Я снова тревожу телефон, остервенело долблю по кнопкам: срыв! срыв! срыв! И – длинные гудки. Ах, чёрт! У них обед уже… Так, значит, пока – на почту. Я выскрёбываю деньги из заначки и бегу.
На телеграфе я, запыхавшись, заполняю прыгающими строчками бланк срочной телеграммы в редакцию:
– Девушка! Бога ради! – умоляю-унижаюсь я. – Вот моё писательское удостоверение. Я – местный, свой, я здесь рядышком живу. Я вечером занесу эти злосчастные пятнадцать рублей…
«Девушка», мадам лет сорока пяти, нежданно-негаданно обливает душу мою израненную бальзамом:
– Ну что вы, что вы! Я вас знаю. Я ваши рассказы в «Местной жизни» всегда-всегда читаю. Я и книгу вашу купила на лотке – за четыре тысячи. Мне очень нравится…
– Спасибо, спасибо! – вспыхиваю я.
– Не надо ничего доплачивать, что вы! Скажите, если не секрет, а что случилось с повестью «Аллергия»?

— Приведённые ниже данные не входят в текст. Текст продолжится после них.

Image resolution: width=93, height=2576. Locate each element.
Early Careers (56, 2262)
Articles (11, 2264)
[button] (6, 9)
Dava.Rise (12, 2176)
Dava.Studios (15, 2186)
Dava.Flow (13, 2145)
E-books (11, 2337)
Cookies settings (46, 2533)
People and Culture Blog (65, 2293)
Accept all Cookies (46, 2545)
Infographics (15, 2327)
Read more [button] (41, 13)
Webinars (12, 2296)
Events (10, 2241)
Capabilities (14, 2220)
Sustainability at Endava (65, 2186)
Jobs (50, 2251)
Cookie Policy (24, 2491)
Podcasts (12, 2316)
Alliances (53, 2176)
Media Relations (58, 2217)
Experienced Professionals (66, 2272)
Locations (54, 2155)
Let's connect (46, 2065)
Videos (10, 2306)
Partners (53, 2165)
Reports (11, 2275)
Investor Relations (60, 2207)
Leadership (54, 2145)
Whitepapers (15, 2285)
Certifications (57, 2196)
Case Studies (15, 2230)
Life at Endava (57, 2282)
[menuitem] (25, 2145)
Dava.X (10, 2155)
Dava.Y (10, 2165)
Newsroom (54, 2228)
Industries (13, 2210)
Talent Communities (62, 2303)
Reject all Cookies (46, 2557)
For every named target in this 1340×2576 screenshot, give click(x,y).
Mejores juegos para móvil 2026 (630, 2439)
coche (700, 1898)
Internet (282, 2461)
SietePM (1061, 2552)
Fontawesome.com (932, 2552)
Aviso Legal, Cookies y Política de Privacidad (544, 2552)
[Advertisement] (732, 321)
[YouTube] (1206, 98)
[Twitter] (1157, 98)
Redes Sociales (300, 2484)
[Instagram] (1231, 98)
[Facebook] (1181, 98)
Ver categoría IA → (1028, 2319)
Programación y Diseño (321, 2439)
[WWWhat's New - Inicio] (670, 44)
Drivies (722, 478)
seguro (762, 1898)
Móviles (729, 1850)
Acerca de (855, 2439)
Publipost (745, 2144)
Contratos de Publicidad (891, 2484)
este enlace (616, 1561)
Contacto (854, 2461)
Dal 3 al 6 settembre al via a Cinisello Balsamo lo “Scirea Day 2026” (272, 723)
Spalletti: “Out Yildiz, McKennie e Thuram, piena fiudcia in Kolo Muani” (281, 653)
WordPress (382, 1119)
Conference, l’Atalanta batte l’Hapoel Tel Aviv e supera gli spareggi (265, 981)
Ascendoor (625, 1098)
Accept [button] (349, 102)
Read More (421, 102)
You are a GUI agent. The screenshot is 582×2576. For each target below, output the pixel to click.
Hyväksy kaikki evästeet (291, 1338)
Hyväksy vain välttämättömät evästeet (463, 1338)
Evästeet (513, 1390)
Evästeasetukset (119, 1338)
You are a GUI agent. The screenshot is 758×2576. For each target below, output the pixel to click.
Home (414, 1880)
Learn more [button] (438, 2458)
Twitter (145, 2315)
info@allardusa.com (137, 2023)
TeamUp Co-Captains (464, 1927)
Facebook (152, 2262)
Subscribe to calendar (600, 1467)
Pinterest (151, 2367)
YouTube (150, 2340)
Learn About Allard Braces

Объяснять, конечно, некогда, да и смысла нет, но я, признаться, впервые сталкиваюсь с таким непосредственным откликом на моё писательство. Приходится по ходу сочинительствовать:
– Видите ли, я взял, да и выдумал новый вариант этой повести – намного, по-моему, лучший. Вот и хочу заменить.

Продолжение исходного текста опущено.